The following are some of the most frequent Betta fish illnesses to be aware of:

Name of the disease and symptoms that are common to it

  • Fin Rot occurs when the fins get frayed and damaged. Lethargy.
  • White dots appear on the body of the person who has contracted ich.
  • White cotton-like growth on the body and fins of Cotton Fin Fungus.
  • Infections caused by bacteria cause the scales to become red and irritated. Eyes that are cloudy, and lack vitality.

How Do I Determine the Health of My Betta Fish?

The following are common indicators that your Betta fish is healthy and thriving:

  • A huge appetite 
  • Vibrant colors 
  • Fast, lively movements 
  • Interacting with you at the surface 
  • A huge appetite 
  • Aggressive responses to unidentified stimuli

The following are common symptoms of a sick Betta fish:

  • A lack of appetite 
  • Lack of energy and an overall lack of drive
  • Curved, withering fins and tail 
  • Abnormal swimming 
  • A lack of appetite 

Following the instructions in this betta fish care guide will provide you with all you need to keep your betta fish healthy and prevent (or at the very least reduce) the health concerns described above.


Once you understand how to properly care for betta fish, you will discover that it is not difficult. To keep the betta fish stress-free and healthy, routine monitoring and testing of the water quality, temperature, pH level, betta fish behavior, feeding schedule, and tank maintenance must be in place. They deserve the right to live longer, thus proper care is crucial.


Q. What is the average lifespan of betta fish?

Bettas may live for 3-5 years if they are properly cared for.

Q. Can betta fish coexist with other aquarium fish?

Male bettas should be housed in separate aquariums or as the only betta in a community aquarium with other non-aggressive fish. In a communal aquarium, female bettas can be kept. Females and males bettas should not be kept together.

Q. How often should my betta fish be fed?

Bettas should be fed simply what they can swallow in 1-2 minutes once a day. To avoid negatively impacting the water quality, uneaten food should be removed from the aquarium.

Q. Is it possible for male and female betta fish to live together?

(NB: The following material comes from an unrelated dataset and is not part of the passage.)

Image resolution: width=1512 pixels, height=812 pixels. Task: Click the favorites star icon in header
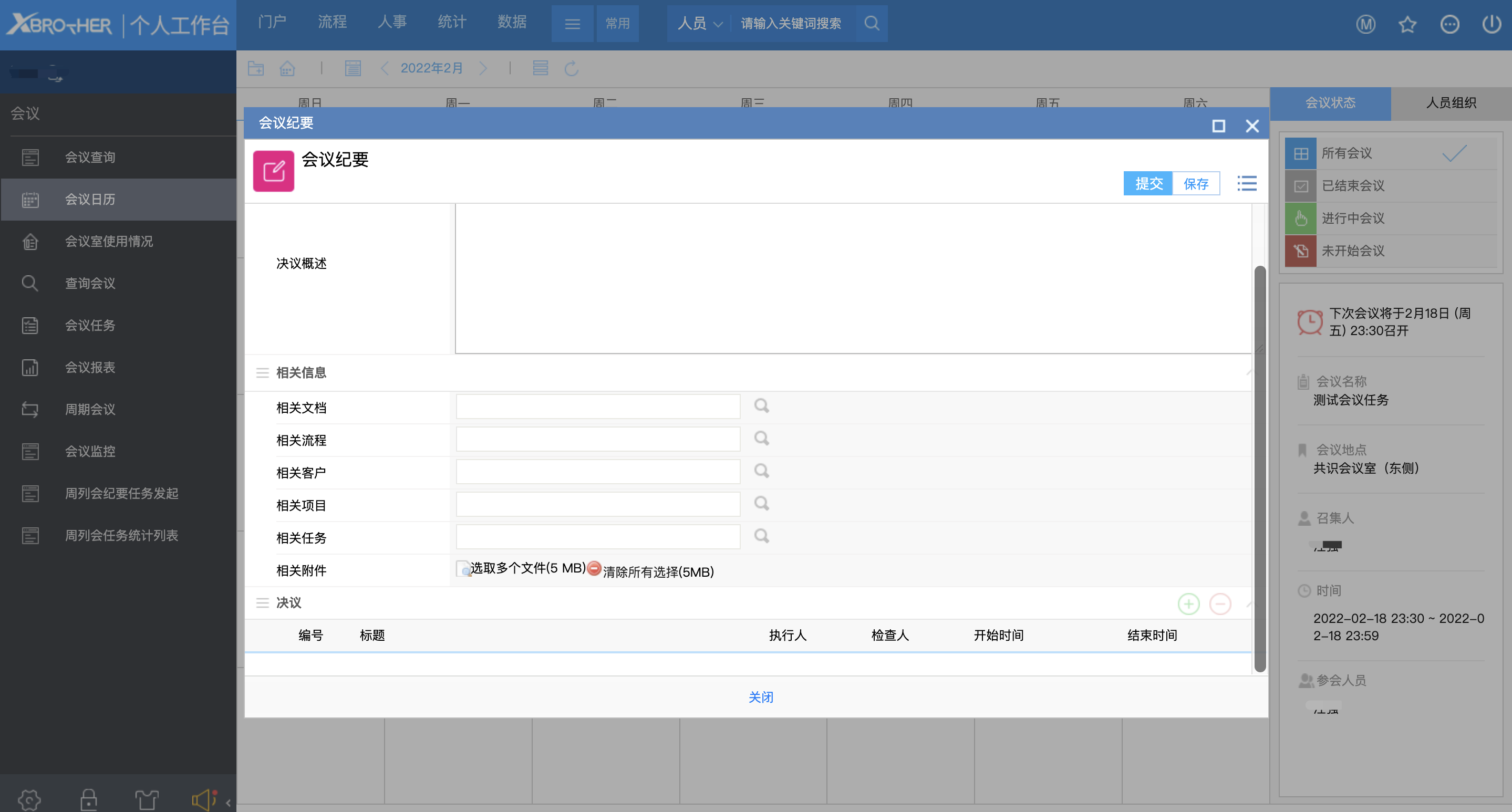coord(1407,24)
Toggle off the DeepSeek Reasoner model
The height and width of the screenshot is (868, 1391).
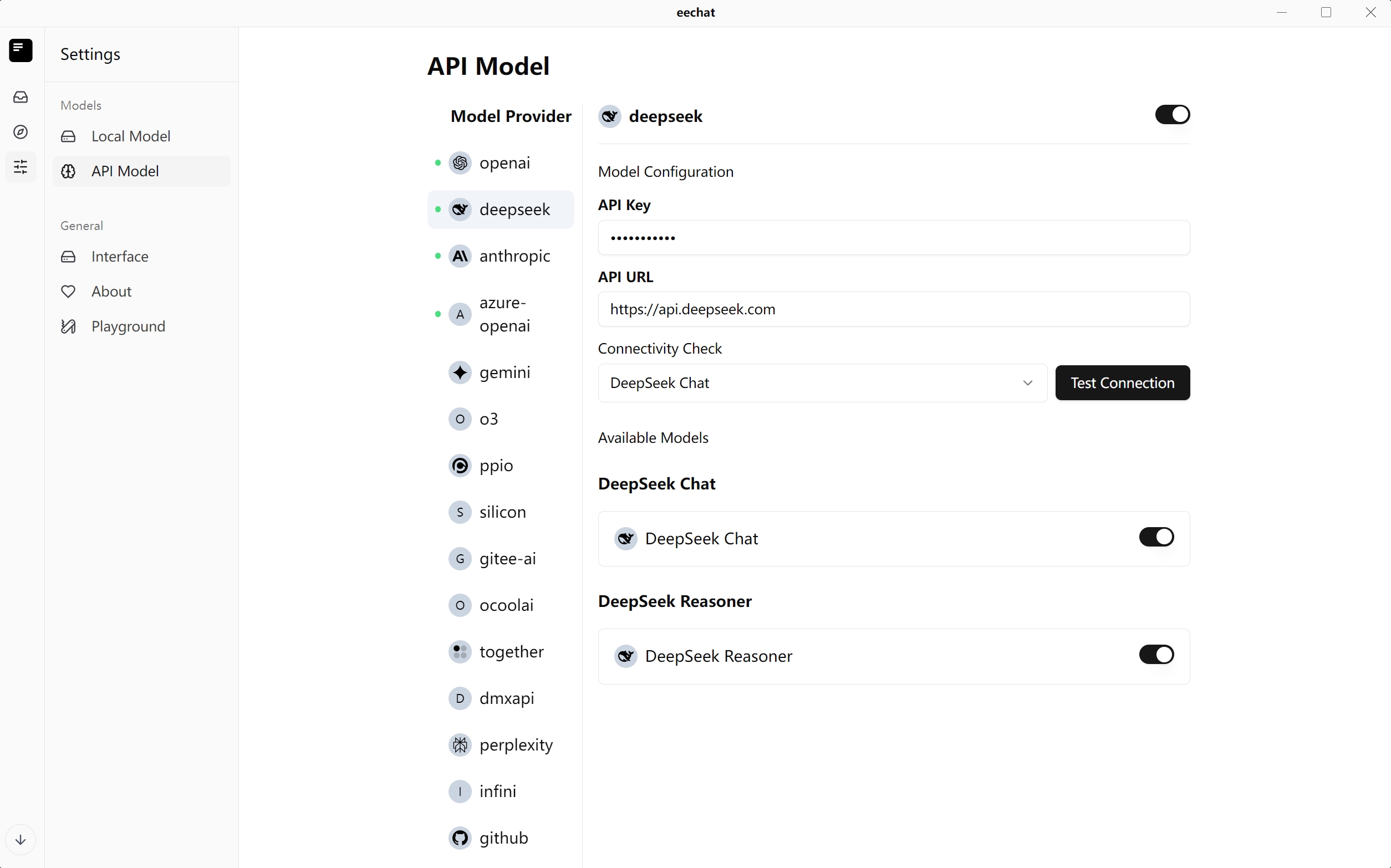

It is not advisable to keep male and female bettas together, as they may tolerate one other but grow aggressive and fight.

Q. What causes betta fish to fight?

Betta fish struggle to create territories and compete for resources like food, shelter, and female access.

Q. Is it possible to have more than one betta fish in a tank?

Male bettas must be kept apart from females, although they can live happily in a community aquarium of 10 gallons or more if there are no aggressive fish (such as tiger barbs, gouramis, or giant danios) or fish that bettas may grow violent toward (such as fancy guppies). Female bettas can be kept with other fish in the community or with other female bettas. A minimum of 15 gallons with several hiding spots is needed for keeping a female betta sorority.

Q. Can I keep two female betta fish at the same time?

Female bettas are more tolerant of one another than males, although, in congested community aquariums, they frequently fight. A minimum of 15 gallons with several hiding spots is needed for keeping a female betta sorority.